There are no penalties, interest or Taxes related to the Plans due to any
federal or state authority which would effect the Transferring Employees.

         (b)      No Payments. The consummation of the transactions contemplated
by this Agreement will not (i) entitle any Transferring Employee to any
severance pay or any other payment contingent upon a change in control or
ownership of ERAS JV or its assets or (ii) accelerate the time of payment or
vesting or increase the amount of any compensation or benefit due to any
Transferring Employee.

3.15     Adverse Information. Neither ERAS JV nor any Partner has withheld
information about any conditions, facts or circumstances that have had or
reasonably could be expected to have an adverse effect on the value of the
Transferred Assets, Transferred Contracts, or the Account Processing Business.

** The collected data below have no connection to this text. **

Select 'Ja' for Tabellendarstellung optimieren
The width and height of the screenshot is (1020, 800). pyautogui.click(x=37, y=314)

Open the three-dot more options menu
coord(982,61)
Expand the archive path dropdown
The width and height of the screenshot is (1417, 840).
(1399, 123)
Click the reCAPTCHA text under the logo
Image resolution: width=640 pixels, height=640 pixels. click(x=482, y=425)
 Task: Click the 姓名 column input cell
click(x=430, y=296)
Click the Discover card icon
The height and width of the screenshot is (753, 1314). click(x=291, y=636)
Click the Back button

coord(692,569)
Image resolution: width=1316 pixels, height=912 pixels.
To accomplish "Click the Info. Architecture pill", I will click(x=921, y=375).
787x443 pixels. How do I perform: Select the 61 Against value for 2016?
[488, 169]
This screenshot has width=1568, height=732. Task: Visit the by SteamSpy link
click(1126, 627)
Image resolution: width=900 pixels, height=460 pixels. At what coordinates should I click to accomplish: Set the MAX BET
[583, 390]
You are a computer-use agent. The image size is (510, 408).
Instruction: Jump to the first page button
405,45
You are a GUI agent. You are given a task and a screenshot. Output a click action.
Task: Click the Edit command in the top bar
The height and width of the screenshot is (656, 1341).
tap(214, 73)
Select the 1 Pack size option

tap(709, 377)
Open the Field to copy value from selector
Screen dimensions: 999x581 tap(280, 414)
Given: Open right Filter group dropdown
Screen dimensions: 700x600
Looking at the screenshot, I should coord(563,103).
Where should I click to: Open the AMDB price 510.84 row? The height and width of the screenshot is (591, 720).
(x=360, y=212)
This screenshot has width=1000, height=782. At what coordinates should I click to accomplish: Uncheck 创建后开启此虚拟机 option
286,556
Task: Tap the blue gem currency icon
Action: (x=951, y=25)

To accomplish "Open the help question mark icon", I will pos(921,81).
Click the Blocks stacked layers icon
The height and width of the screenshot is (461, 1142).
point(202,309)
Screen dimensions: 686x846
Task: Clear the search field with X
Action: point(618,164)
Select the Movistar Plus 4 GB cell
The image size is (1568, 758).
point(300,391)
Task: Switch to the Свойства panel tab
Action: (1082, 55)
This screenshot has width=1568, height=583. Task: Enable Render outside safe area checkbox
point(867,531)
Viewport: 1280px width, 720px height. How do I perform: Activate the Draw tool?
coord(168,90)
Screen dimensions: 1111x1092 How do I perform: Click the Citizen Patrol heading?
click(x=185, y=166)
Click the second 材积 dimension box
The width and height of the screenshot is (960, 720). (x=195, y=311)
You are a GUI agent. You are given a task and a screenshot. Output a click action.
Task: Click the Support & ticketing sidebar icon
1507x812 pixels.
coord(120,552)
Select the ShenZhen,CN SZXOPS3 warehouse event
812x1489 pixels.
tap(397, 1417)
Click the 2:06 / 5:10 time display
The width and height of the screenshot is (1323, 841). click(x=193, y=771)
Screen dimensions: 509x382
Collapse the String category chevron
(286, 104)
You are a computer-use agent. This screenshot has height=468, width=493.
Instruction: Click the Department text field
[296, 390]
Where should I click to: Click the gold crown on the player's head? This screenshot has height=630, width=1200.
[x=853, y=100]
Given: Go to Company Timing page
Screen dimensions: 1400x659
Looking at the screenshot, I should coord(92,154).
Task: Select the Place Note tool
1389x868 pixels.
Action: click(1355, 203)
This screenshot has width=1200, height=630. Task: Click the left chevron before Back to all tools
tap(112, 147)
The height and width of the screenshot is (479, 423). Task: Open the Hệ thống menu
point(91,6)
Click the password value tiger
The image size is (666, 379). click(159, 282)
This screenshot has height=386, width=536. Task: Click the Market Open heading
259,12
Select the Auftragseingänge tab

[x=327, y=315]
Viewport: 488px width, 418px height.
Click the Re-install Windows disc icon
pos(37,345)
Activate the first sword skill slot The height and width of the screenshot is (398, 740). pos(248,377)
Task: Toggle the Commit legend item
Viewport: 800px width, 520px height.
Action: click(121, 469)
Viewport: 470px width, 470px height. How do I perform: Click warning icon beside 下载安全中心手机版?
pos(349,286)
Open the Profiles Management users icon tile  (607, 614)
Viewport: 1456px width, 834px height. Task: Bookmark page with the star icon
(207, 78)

                                      13
<PAGE>   14

3.16     Other Information. No representation, warranty or statement made by any
ERAS JV or Partners in this Agreement, the Disclosure Memorandum or any other
document or instrument furnished to Phoenix in connection with the transactions
contemplated herein, contains or will contain any untrue statement or omit to
state a material fact necessary to make the statements contained herein or
therein not misleading.

                                   ARTICLE 4

                      CONDUCT OF BUSINESS PRIOR TO CLOSING

Pending the Closing, ERAS JV will operate and conduct the Account Processing
Business diligently and only in accordance with reasonable prior practices and
will not make or institute any material changes in methods of purchase, sale,
management, distribution, marketing, accounting or operation except with the
prior written consent of Phoenix. Pursuant thereto and not in limitation of the
foregoing:

4.1      Maintenance of Assets, Permits, Business. ERAS JV shall maintain the
Transferred Assets in their present state of repair (ordinary wear and tear
excepted), shall use its best efforts to keep available the services of the
Transferring Employees, continue in all contractual obligations under the
Transferred Contracts in accordance with their respective terms and preserve
the goodwill, if any, of the Account Processing Business and relationships with
the customers, licensors, suppliers, distributors and brokers with whom it has
business relations. ERAS JV shall maintain all ERAS JV Permits and shall obtain
any permit or license required to conduct the Account Processing Business.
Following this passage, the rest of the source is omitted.